§ Documento di partenza

(Adnkronos) – Complessivamente, nel triennio 2019-2021, il ricorso alla Cig – in una delle sue varie forme – ha interessato 6,9 milioni di lavoratori: circa 700.000 ne erano stati beneficiari già prima del Covid-19 (tra gennaio 2019 e febbraio 2020); 5,5 milioni sono entrati nel corso del lock down di marzo-maggio 2020 e, infine, altri 750.000 lavoratori si sono aggiunti successivamente. Emerge dal XXI Rapporto annuale Inps.
Dopo il tetto toccato dalla cassa integrazione guadagni (cig) ad aprile 2020 (5,6 milioni di beneficiari) si è scesi rapidamente fino agli 1,2 milioni di settembre. Il primo picco successivo – determinato dalla seconda ondata pandemica – è stato registrato a dicembre 2020 (1,9 milioni); successivamente il livello è rimasto elevato e un picco analogo è stato raggiunto a marzo 2021 (2 milioni). Da allora il decremento è stato continuo fino ad agosto, stabilizzandosi quindi attorno a 6-700.000 beneficiari fino a fine anno.
Un ulteriore ridimensionamento è stato notato nei primi mesi del 2022, contestualmente alla caduta delle facilitazioni nell’accesso alla Cig-Covid-19. “Il proseguimento di queste tendenze positive per i prossimi mesi è condizionato dai riflessi possibili della guerra in Ucraina con le sue conseguenze geopolitiche e geoeconomiche”, annota l’Inps. Oltre che il numero di beneficiari anche la dimensione media delle ore mensili pro capite è significativamente mutata nel tempo: se ad aprile 2020 era stata pari a 106 ore per beneficiario, successivamente si è attestata generalmente tra le 65 e le 75 ore pro capite, con segnali di ulteriore contrazione negli ultimi mesi osservati.
L’intervento della Cig configura, per i dipendenti coinvolti, situazioni molto eterogenee in relazione alle diverse condizioni di salute delle aziende: si va da casi decisamente congiunturali, transitori, a realtà di crisi perdurante e conclamata, in cui la sospensione è di fatto l’anticamera della cessazione del rapporto di lavoro.

§ Dati forniti
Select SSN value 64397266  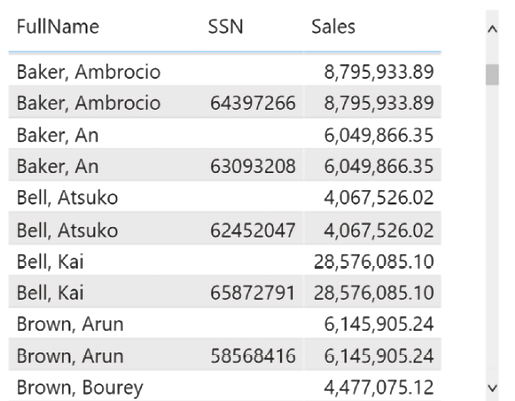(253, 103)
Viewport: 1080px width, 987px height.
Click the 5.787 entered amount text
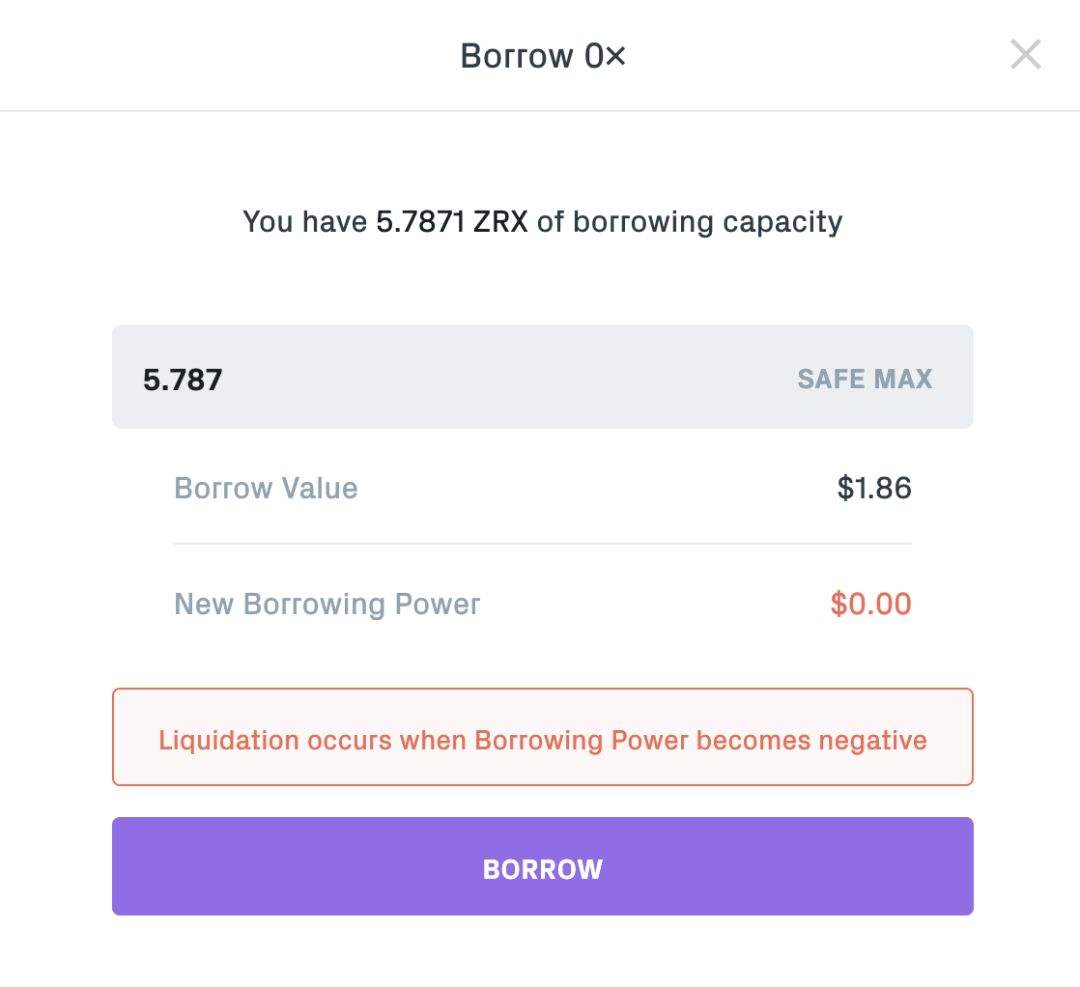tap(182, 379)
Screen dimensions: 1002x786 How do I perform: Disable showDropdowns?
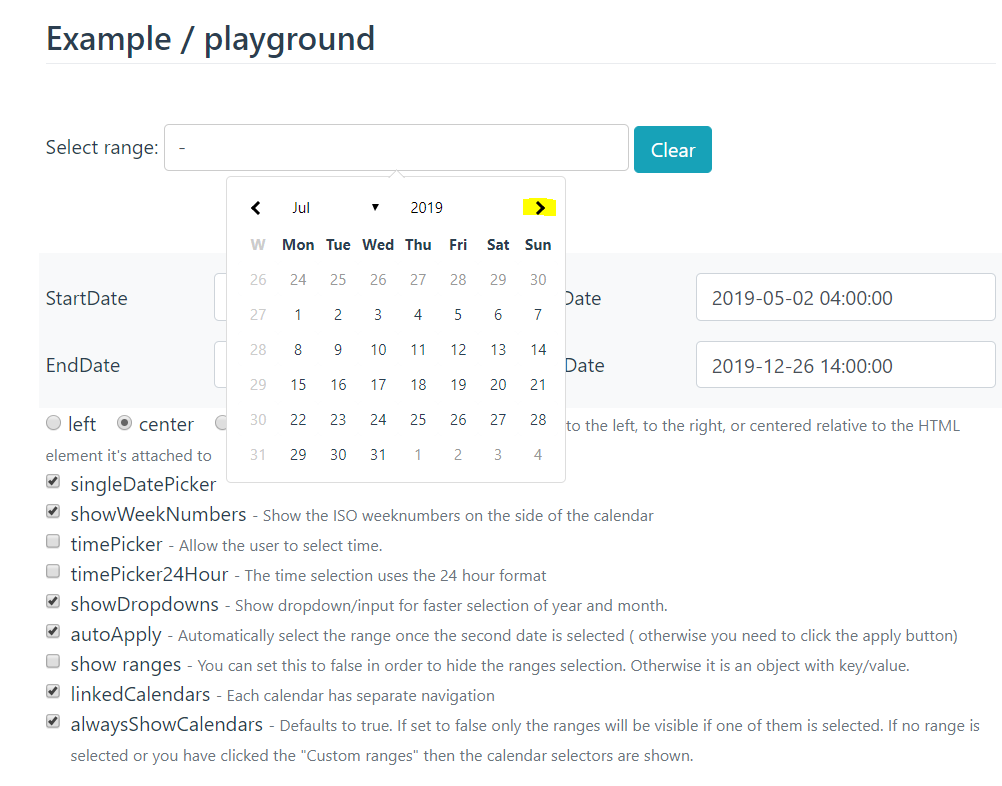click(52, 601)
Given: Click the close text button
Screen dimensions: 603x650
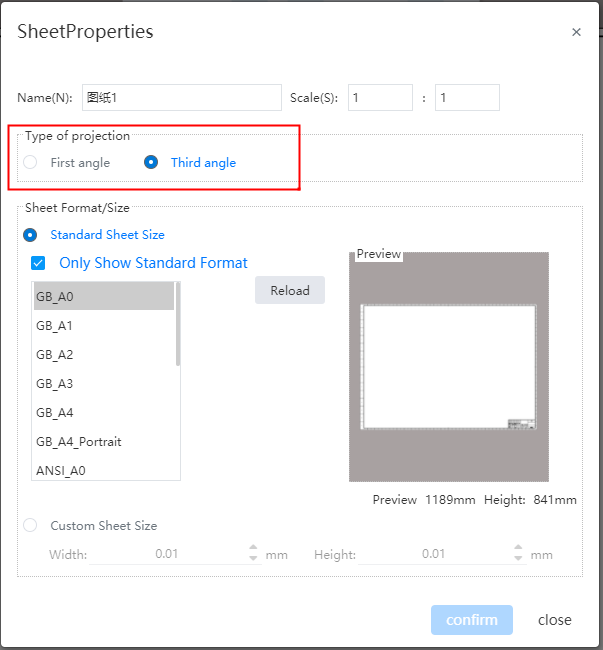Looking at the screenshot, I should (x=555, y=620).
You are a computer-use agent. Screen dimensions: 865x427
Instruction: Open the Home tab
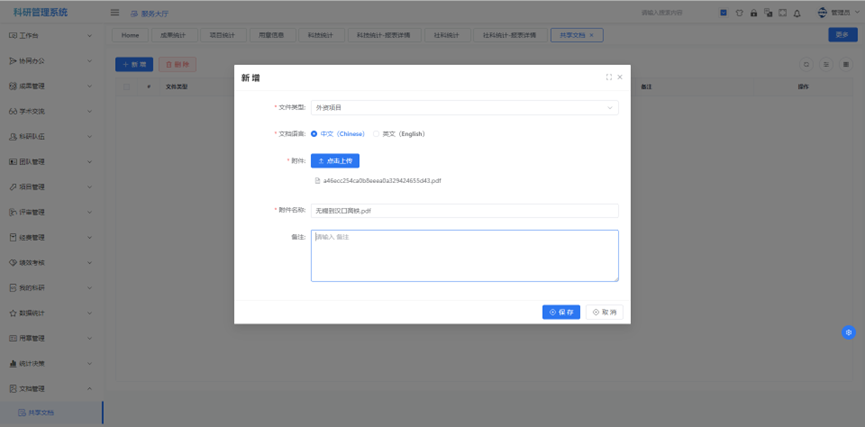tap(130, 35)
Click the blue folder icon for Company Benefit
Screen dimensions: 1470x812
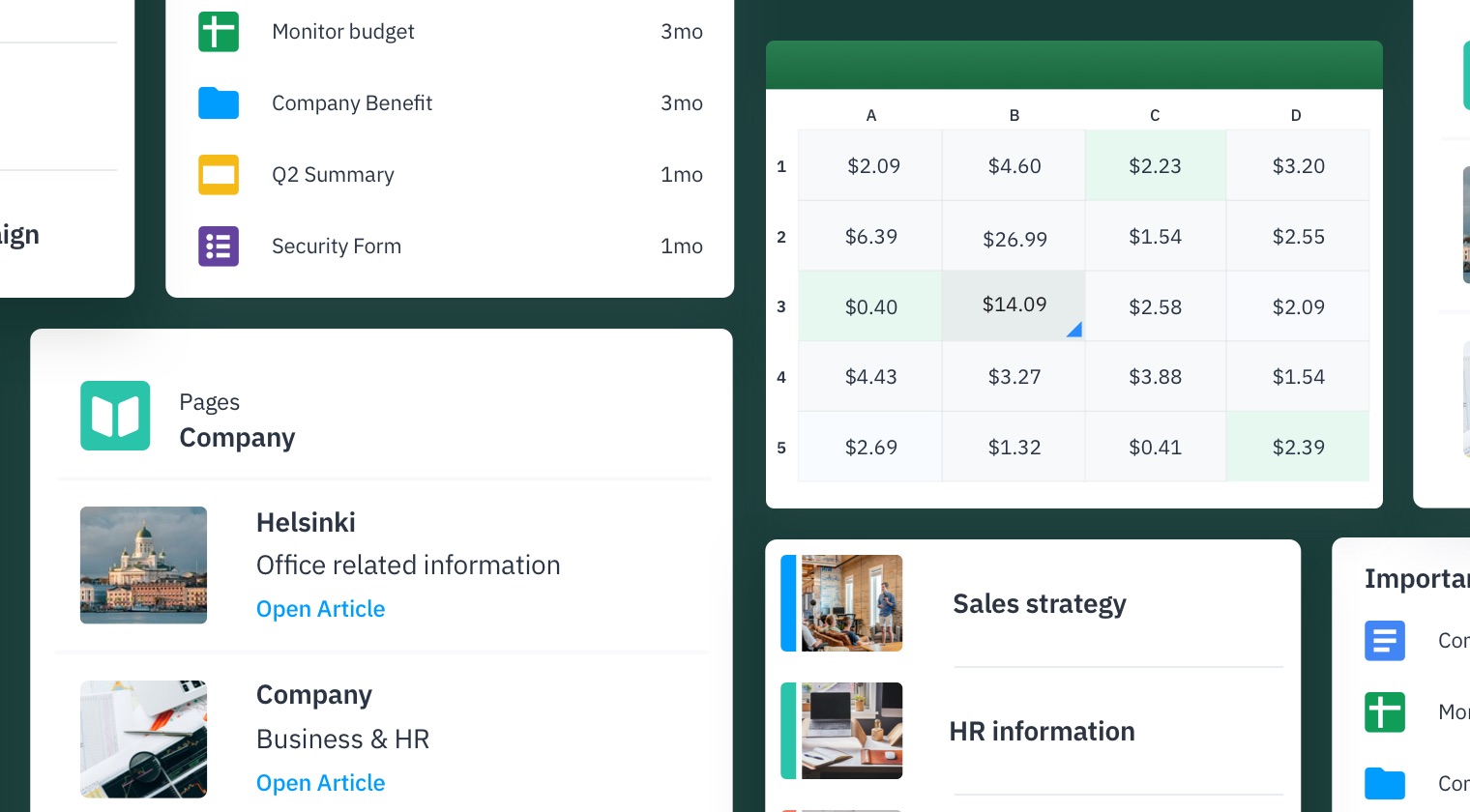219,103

...

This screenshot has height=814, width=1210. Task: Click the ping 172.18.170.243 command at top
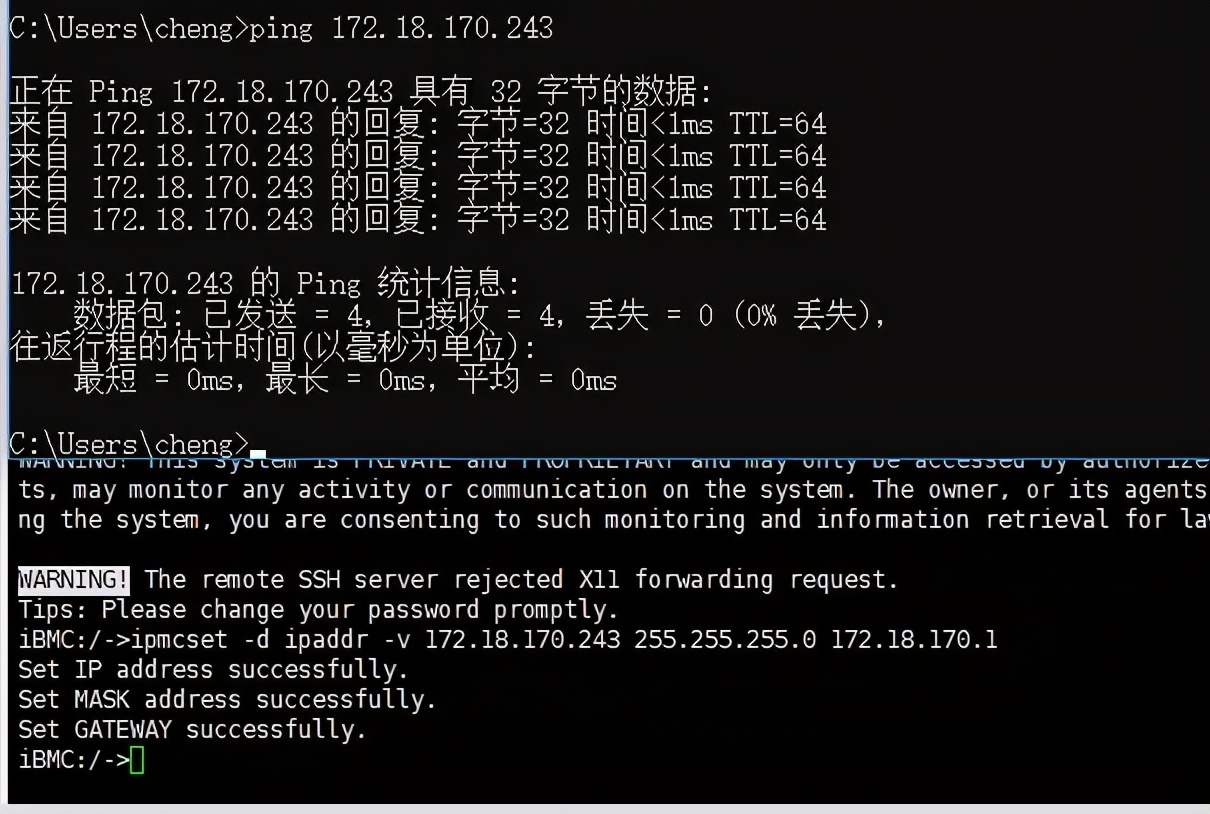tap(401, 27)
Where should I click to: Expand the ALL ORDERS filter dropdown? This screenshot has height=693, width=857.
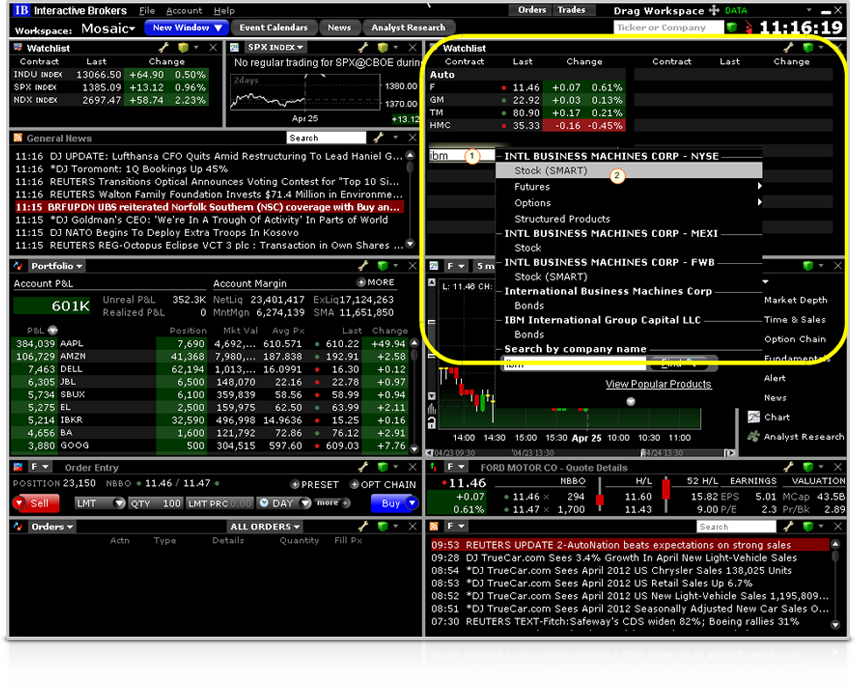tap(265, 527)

§ Consegna di lavoro
Per favore, trascrivi senza modifiche il passo dell'articolo sulla cassa integrazione che comincia con "L’intervento della Cig" e prosegue fino a "rapporto di lavoro.".

§ Risposta alla consegna
L’intervento della Cig configura, per i dipendenti coinvolti, situazioni molto eterogenee in relazione alle diverse condizioni di salute delle aziende: si va da casi decisamente congiunturali, transitori, a realtà di crisi perdurante e conclamata, in cui la sospensione è di fatto l’anticamera della cessazione del rapporto di lavoro.